If all the possible outcomes are known and equally likely, then classical probability yields a definite number every time. It doesn’t generalize; its answer is quite specific. Classical probability doesn’t concern itself with sample size or representativeness.

The results of classical probability obey the Law of Large Numbers. That is, the results will be closer and closer to the percentages predicted the more often we carry out the draw. If we draw the first card from a fair deck one million times, we’ll find that we will get an ace in very close to 7.7% of the cases. This is why casinos consistently make a profit on the games they offer; they know the odds.

II. The Gambler’s Fallacy

Suppose you’re playing a game in which all outcomes are equally likely (e.g., rolling dice), and you are on a losing streak.  You commit the Gambler’s Fallacy if you believe your losing streak makes it more likely that you’ll roll the numbers you want on the next roll (because you’re “due”). The truth is that your odds don’t change; you start over with each roll.

III.  Relative Frequency

We need to use relative frequency probability when the number of possible outcomes (n) is so large we can’t observe all of them. For example, what is the probability that a 60-year-old woman will die of a heart attack within ten years? We can’t observe all 60-year-old women.

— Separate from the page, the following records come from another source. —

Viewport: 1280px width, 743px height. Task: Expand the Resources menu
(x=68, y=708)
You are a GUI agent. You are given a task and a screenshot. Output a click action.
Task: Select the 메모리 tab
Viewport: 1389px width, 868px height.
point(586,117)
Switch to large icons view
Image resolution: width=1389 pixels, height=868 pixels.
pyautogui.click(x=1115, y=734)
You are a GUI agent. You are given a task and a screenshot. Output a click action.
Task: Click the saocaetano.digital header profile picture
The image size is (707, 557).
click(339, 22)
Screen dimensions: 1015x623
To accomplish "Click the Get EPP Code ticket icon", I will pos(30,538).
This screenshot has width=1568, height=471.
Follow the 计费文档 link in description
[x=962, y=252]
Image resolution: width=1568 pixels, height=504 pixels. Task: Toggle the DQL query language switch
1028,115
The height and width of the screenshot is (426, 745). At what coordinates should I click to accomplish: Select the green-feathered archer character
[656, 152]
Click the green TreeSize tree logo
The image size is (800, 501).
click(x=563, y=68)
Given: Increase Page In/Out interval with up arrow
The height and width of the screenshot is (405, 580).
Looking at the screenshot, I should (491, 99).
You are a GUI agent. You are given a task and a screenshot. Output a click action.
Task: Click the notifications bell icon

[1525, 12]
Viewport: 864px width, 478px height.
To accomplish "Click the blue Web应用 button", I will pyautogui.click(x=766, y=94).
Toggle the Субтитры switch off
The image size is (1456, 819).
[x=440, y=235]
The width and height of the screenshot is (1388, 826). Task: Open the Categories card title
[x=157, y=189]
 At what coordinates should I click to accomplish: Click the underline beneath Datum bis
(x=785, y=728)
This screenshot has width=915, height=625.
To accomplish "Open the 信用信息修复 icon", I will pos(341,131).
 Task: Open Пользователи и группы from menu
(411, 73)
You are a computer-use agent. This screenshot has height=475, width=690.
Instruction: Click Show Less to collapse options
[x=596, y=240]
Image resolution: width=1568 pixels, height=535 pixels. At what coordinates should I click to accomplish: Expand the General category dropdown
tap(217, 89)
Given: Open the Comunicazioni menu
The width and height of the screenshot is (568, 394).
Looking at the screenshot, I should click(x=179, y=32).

But we can predict the probability for random typical women who resemble one another, if we observe enough of them. Here is where we need to watch for the fallacy of hasty generalization, because size and representativeness of the sample really matter here. We need to make sure we observe enough instances (n should be large enough), and the ones we observe need to be typical.

P(a) = observed f / observed n

The probability of 60-year-old women dying of a heart attack within ten years (a) equals the number of 60- year-olds who do die of a heart attack within ten years (f), divided by all comparable 60-year-old women (n).  So if we observed 1000 60-year-old women over ten years, and observed that 35 of them died of heart attacks, we could say the probability of a random 60-year-old woman dying of a heart attack is around 3.5% (35/1000).

P(a) = 35 / 1000

There’s always the chance that our numbers are unreliable because our sample is unrepresentative. But these results are very reliable if the sample is representative and over 1500 (2% margin of error).

Naturally, we can’t predict with certainty for any particular woman. If we could, we wouldn’t need probability theory.

IV.  Subjective Probability

This has more to do with sociology and salesmanship than with statistics. What odds will you take? Those are the odds you get on the subjectivist theory. It’s called subjectivist because it relies only on what people are willing to bet. What odds are offered? Whatever the parties agree to; this isn’t an objective matter. The odds you get when you bet at the racetrack are of this type. The people who run the track make odds they think the customers will find attractive enough to bet on. People who follow racing closely think they are knowledgeable about the horses, but any horse in the race can win. (If the outcome were based on objective probabilities, then a smart player could win consistently.) But the track and the OTB want to make money, don’t they? If you’re willing to bet on a long shot, you can take your chances.

So what kind of probability applies to winning the lottery? To whether the Giants will win the next World Series?